The last topic in this chapter is Data parallelism in GPUs. The pages [14] and [18] treat the subject in a very similar way, getting into the diatribes of the massive parallel computer that take places in graphic processors and how are they more focused on data processing, versus control, as other kind of processor. [18] opens openCL and programming models, talking about the platforms, execution and memory models and programming approaches. Then it discusses two implementation from AMD, the Radeon HD5000 and HD6000 series and NVidia GeForce 4000s. Compute Unified Device Architecture (CUDA) is then introduced and described, focusing in threads and programming. [14] is more focused in the different NVidea processor implementations and dedicates more space to stream processors and CUDA architecture, programming and examples.
In this chapter we have also three topics. In the first one, Types of Parallelism, the authors of [23] define the concepts of DOALL, DOACCROSS, DOPIPE, Functional Parallelism and Reduction.

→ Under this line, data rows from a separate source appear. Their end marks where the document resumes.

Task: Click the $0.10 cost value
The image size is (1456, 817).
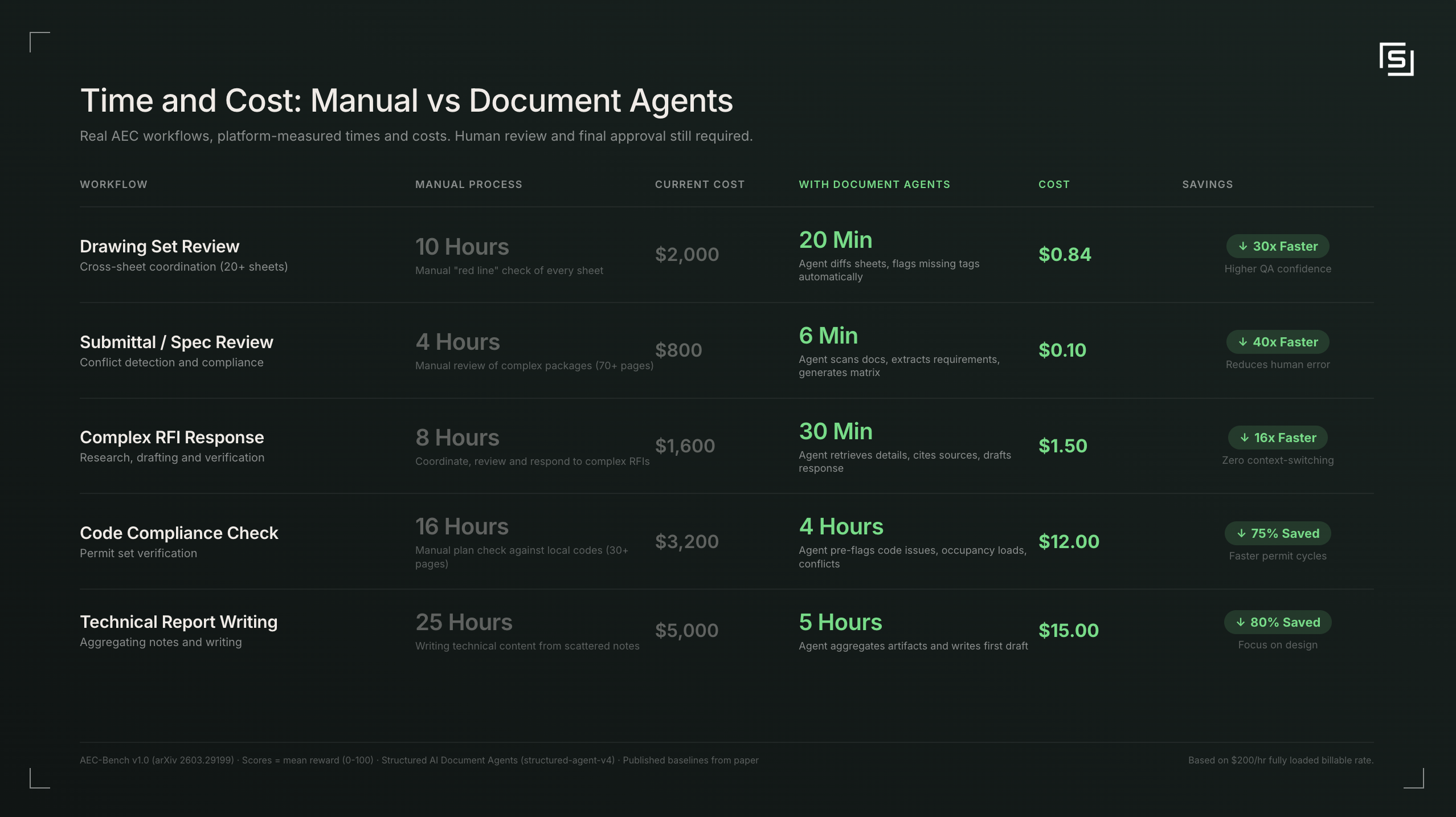Action: point(1062,350)
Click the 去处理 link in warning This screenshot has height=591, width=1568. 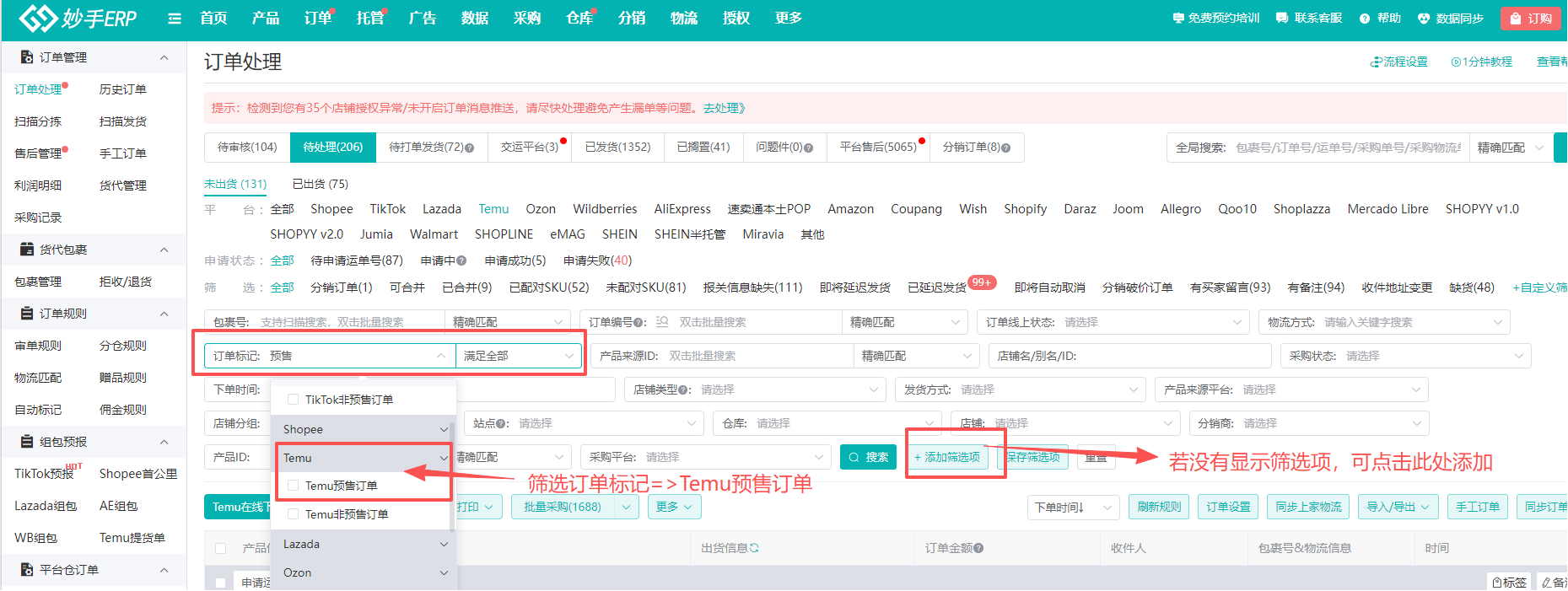(724, 108)
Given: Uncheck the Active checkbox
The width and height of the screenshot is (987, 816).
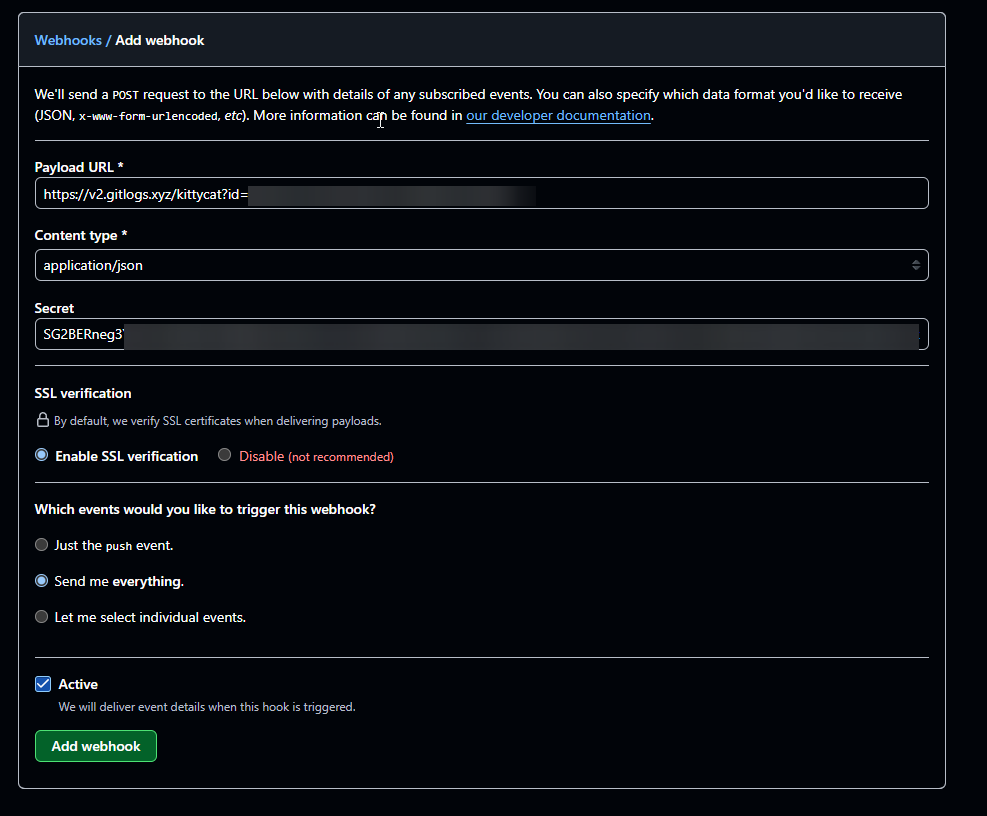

Following they introduce synchronization and its mechanisms and describe how they are applied in several architectural examples, that is, IA-64, IA-32, Linux Kernel, CUDA, Power-PC and Cell Broadband Engines (CEB); talking about what techniques every of these examples uses to maintain that synchronization (spin-locks, barriers...).
Next topic in this chapter is Patterns of parallel programming where we have a couple of different approaches: [20] tries first to make classifications and presents three different ones, Massingeli's, Keutzer and Mattson's and Siu et al's. Then it divides the list of patterns at four different levels, that is, Decomposition, Algorithm, Implementation and Parallel Executions; and describes common routines and algorithms that are used at every level, with some examples. It finishes with a glossary of all of the patterns that could be useful for a fast search. [21] on the other hand, focuses on the Algorithm level and, after introducing the need to have these patterns as building blocks to get the best performance and repeatability out of our systems, it divides the patterns into two groups, Functional Parallelism Patterns, like the Embarrassingly Parallel Pattern or Divide and conquer; Inseparable Patterns and Data Parallelism Patterns, which include Replicable Patterns, Repository Patterns, Recursive Data Pattern, Geometric and Irregular Mesh Pattern and Pipeline Pattern. To finish, it talks about the limitations of the Parallel Patterns, and does a comparison amongst them.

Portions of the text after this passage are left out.